Will 2019-2020 be the breakthrough year for Canonical?

ESG attended Canonical’s Analyst Day 2019 last week in New York, which featured its management team, including CEO Mark Shuttleworth, as well as customer speakers from BT and partner Atos for an audience of ~60 industry analysts and bankers. Major messages were focused on its vision for both open architecture and open applications, its financial independence, competitive position and growth in enterprise from a license, maintenance, and managed services perspective.

 

Highlights beyond the embedded and IoT business – targeting the enterprise with a full stack

Profitable growth and financial independence

Key messages focused on the fact that the company is profitable and that it has not had to raise capital externally despite having planned for it. After trimming expenses and pruning product lines in 2018, it is seeing increased momentum in especially the enterprise portion of the business and is eyeing an IPO, potentially in 2020.

Competitive Displacement in the Enterprise segment

There was significant mention of its GTM success with Ubuntu complemented with MaaS/JuJu, as an alternative to Red Hat/IBM and VMW, citing examples where large enterprises favored Canonical given lower pricing and/or perceived lock-in risk versus its larger competitors. BT’s chief architect Neil McRae spoke to this, as well as ATOS’ VP of Cloud, Bob Seddhig. Given the rising trend in workloads shifting to the (hybrid) cloud, and adoption of Kubernetes as the prevailing open-source container-orchestration system, it is plausible to assume there is an increasing number of mature enterprise customers desiring more (open source) options to meet their goals, incl. cost reduction.

Public Cloud GTM

On the public cloud side, Canonical announced resale partnerships with Microsoft Azure, Google Cloud Platform, as well as AWS, projected to fuel a large portion of revenue by 2022. In addition, there was mention of expanded relations with Global System Integrators; partner Atos illustrated the relation with both Google and Canonical with a GKE and OpenStack based ‘Open Hybrid Cloud’ reference architecture allowing customers to ‘develop once, deploy anywhere’; i.e., organizations can start on-premises in private clouds, and over time and at their pace, scale workloads out from Hybrid to full Public Cloud without major code changes. Both BT and Atos architectures on display were Ubuntu OpenStack based, and leverage Cinder, Ceph, Swift, Nova, and Keystone.
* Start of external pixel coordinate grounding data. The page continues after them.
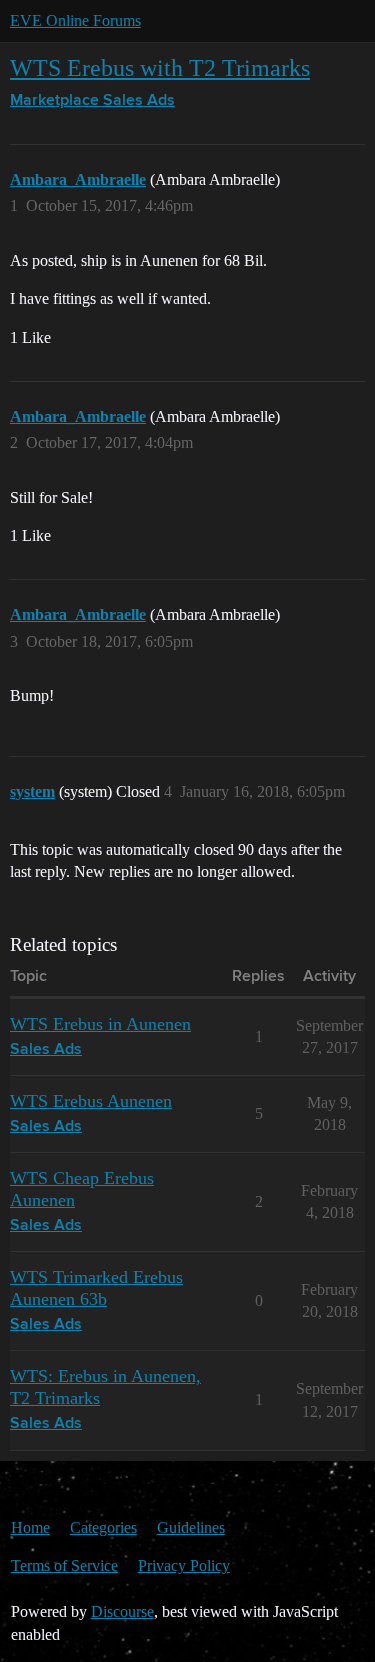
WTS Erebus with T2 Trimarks (160, 67)
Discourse (122, 1611)
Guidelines (191, 1527)
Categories (103, 1527)
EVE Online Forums (75, 20)
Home (30, 1527)
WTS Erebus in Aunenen (100, 1024)
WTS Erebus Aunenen (91, 1101)
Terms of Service (64, 1565)
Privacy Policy (184, 1565)
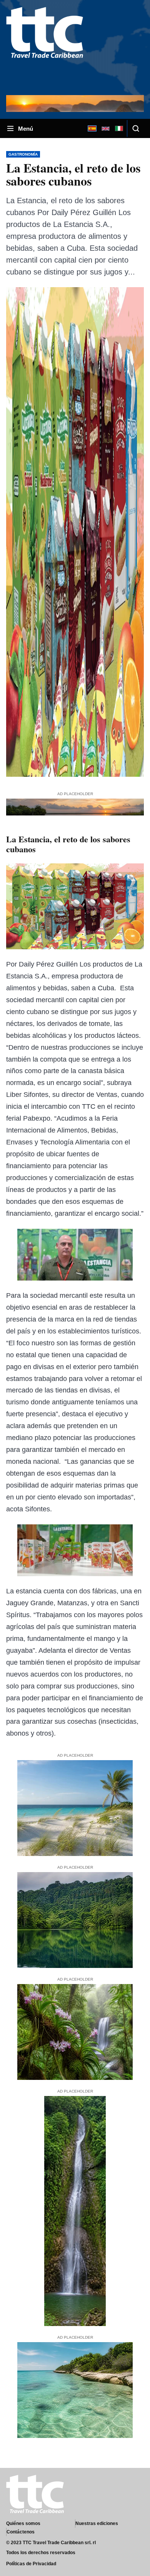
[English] (105, 128)
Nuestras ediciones (96, 2523)
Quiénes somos (23, 2523)
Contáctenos (21, 2532)
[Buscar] (135, 128)
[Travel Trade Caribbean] (44, 47)
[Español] (91, 128)
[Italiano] (118, 128)
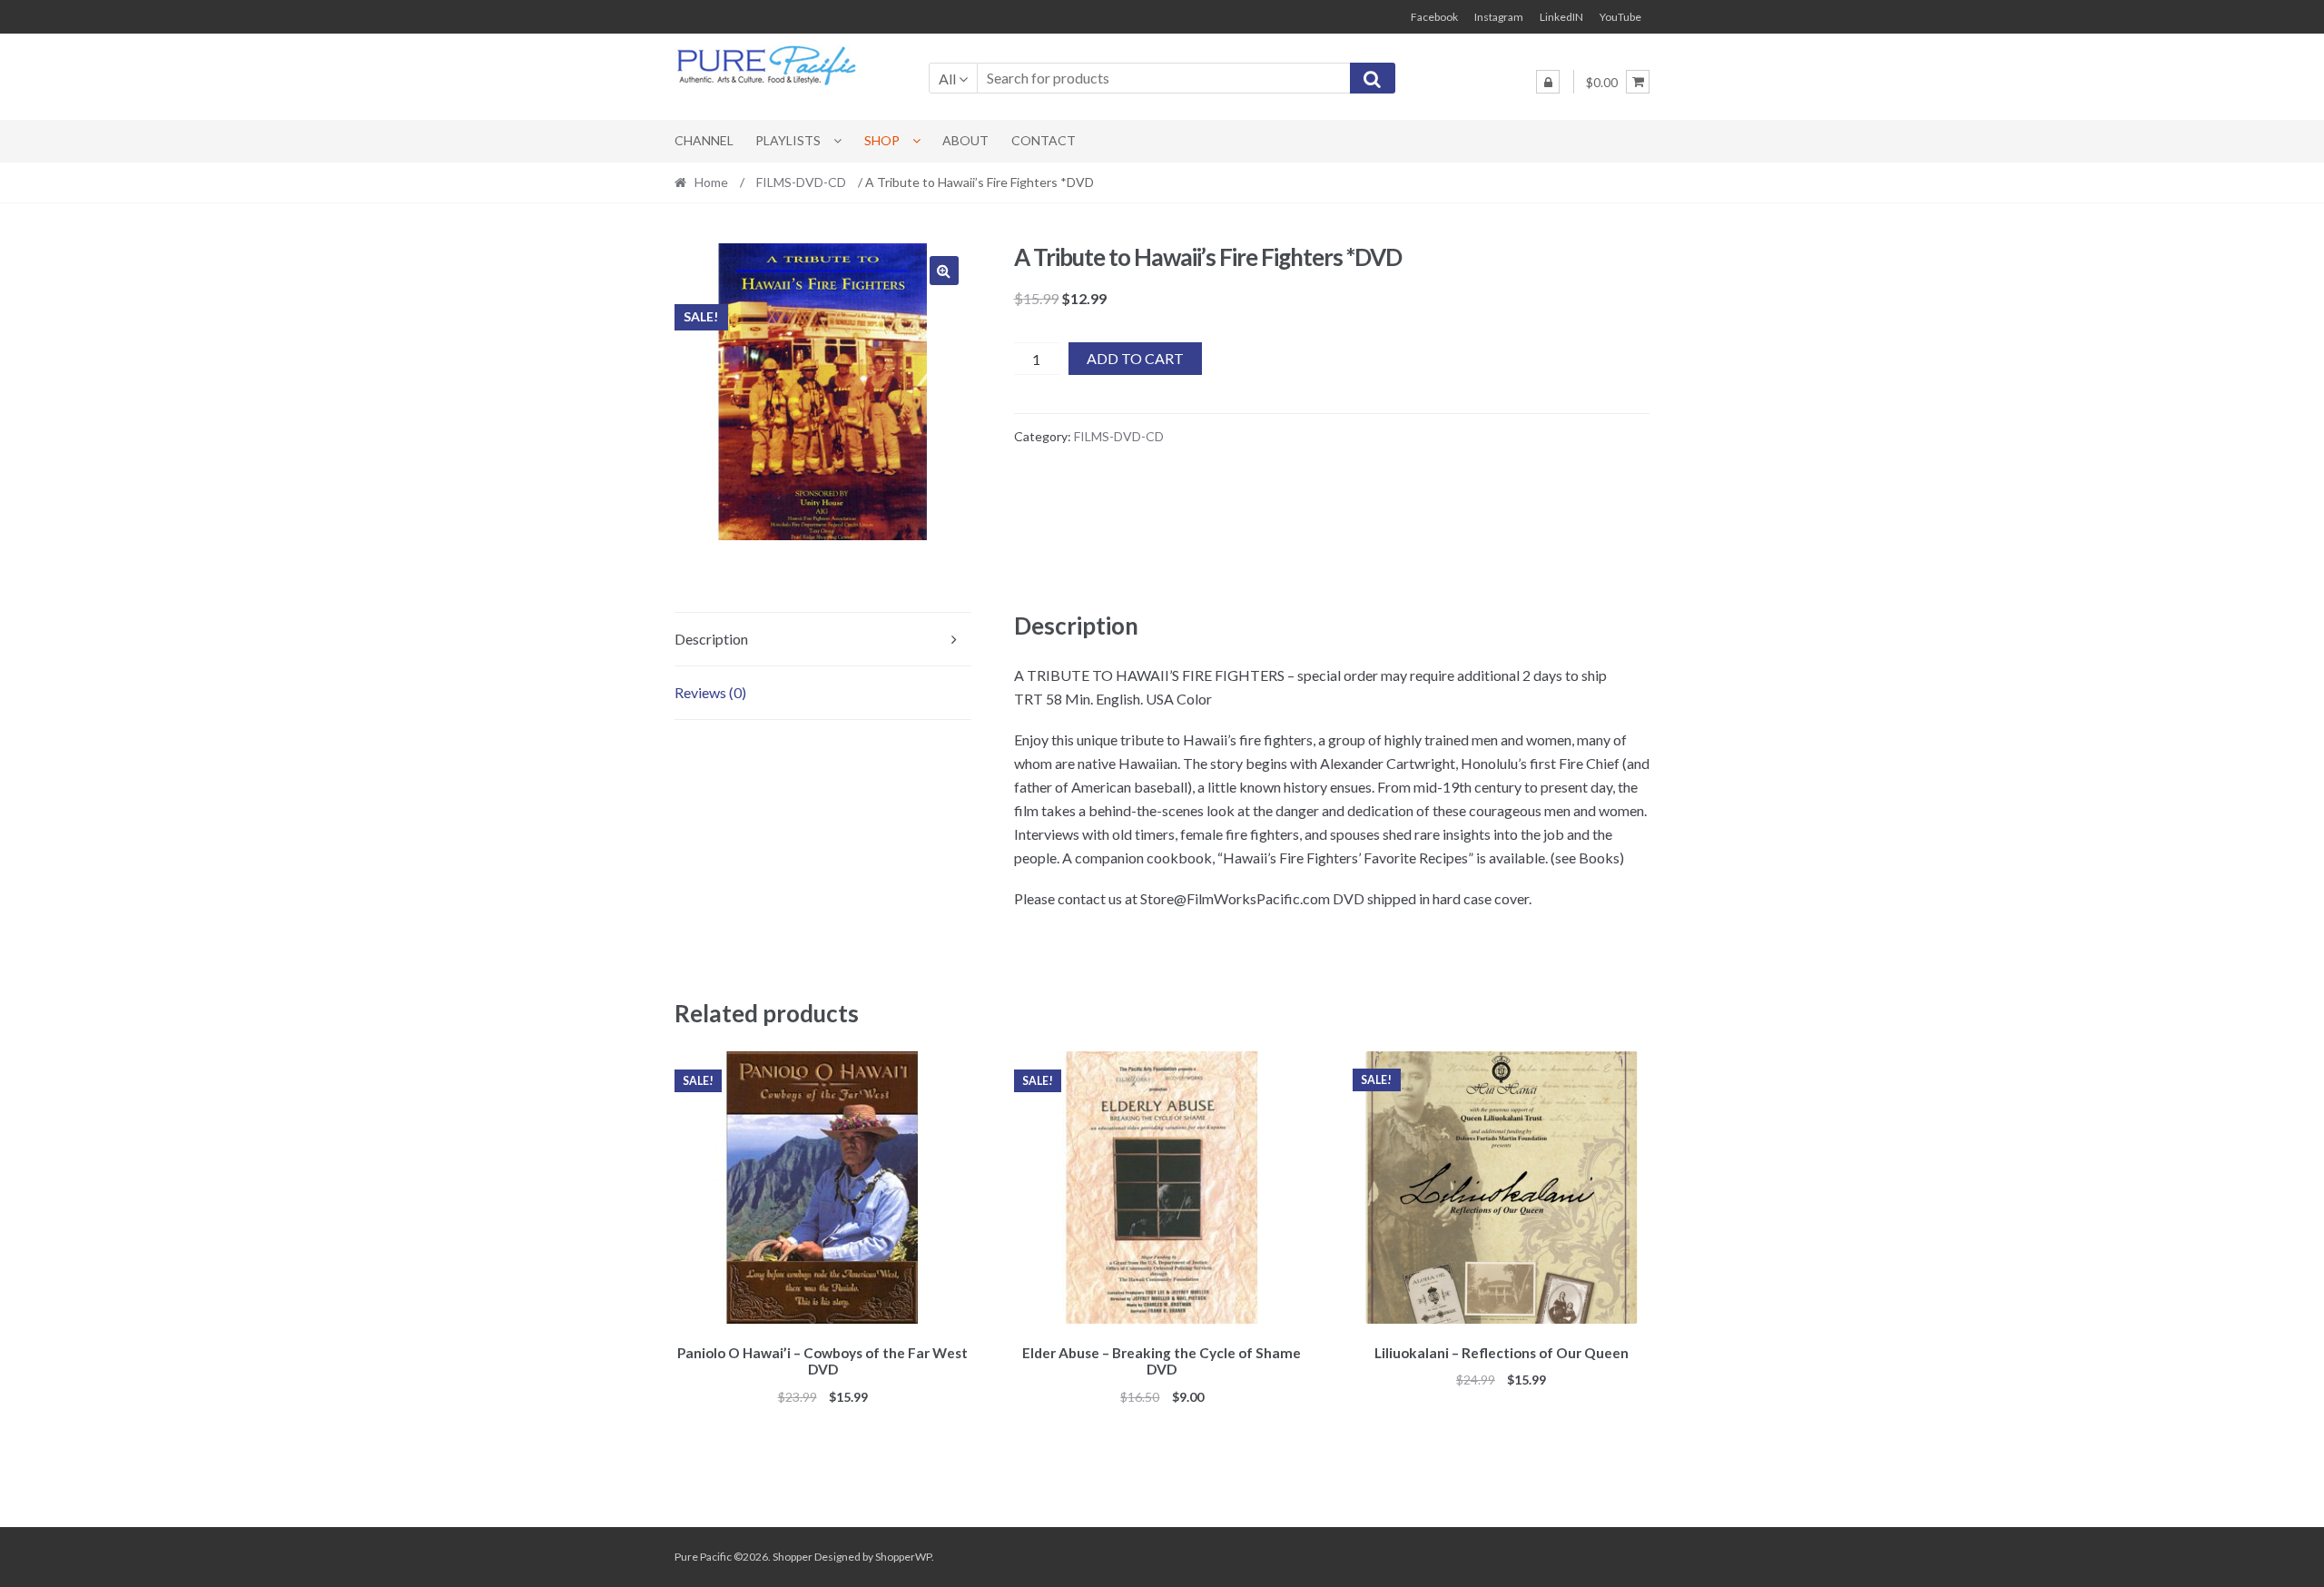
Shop (882, 140)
Bare metal and Service Modeling

Growth in MaaS (bare Metal as a Service, governed by service modelling layer JuJu) was cited, illustrated with a customer use case featuring financial services giant Barclays running MaaS in five different data centers, allowing it to shift apps and workloads in a fully automated environment. BT and Atos have deployed Canonical MaaS, and touted reliability and high degree of automation as differentiators. Beyond the data center, MaaS was also positioned in the context of Edge Clusters, although no customer examples were cited.

Managed services

Although somewhat to the surprise of its CEO, the company said it witnessed solid growth with its Boot-stack (Build, Operate, Train & Transition) managed service offering for OpenStack-based private clouds which are mostly delivered remotely. Despite roughly half of their enterprise customer base favoring Canonical to provide this service vs. managing their private clouds internally, the company envisages transitioning to a fully automated service, and it doesn’t seek to compete with other services providers.

Key takeaway

Clearly Canonical is concentrating on the open infrastructure/open application portion of the enterprise market, and with its claims of being the most widely distributed open source Linux in the cloud, it is evident that its financial future is best served targeting enterprises favoring OpenStack. Consequently, it faces well established goliaths such as VMW and RH/IBM and thus will benefit by informing its addressable market with a greater degree of takeout use cases, and/or account expansions leveraging its full stack with a more comprehensive cost advantage breakdown for deployments at scale. It already has a growing enterprise user base, and with the increasing appeal of OpenStack for cost conscious, hybrid-cloud-centric global enterprises and the growing adoption of containers plus desire for application portability, it may potentially be well positioned for an IPO to accelerate its growth.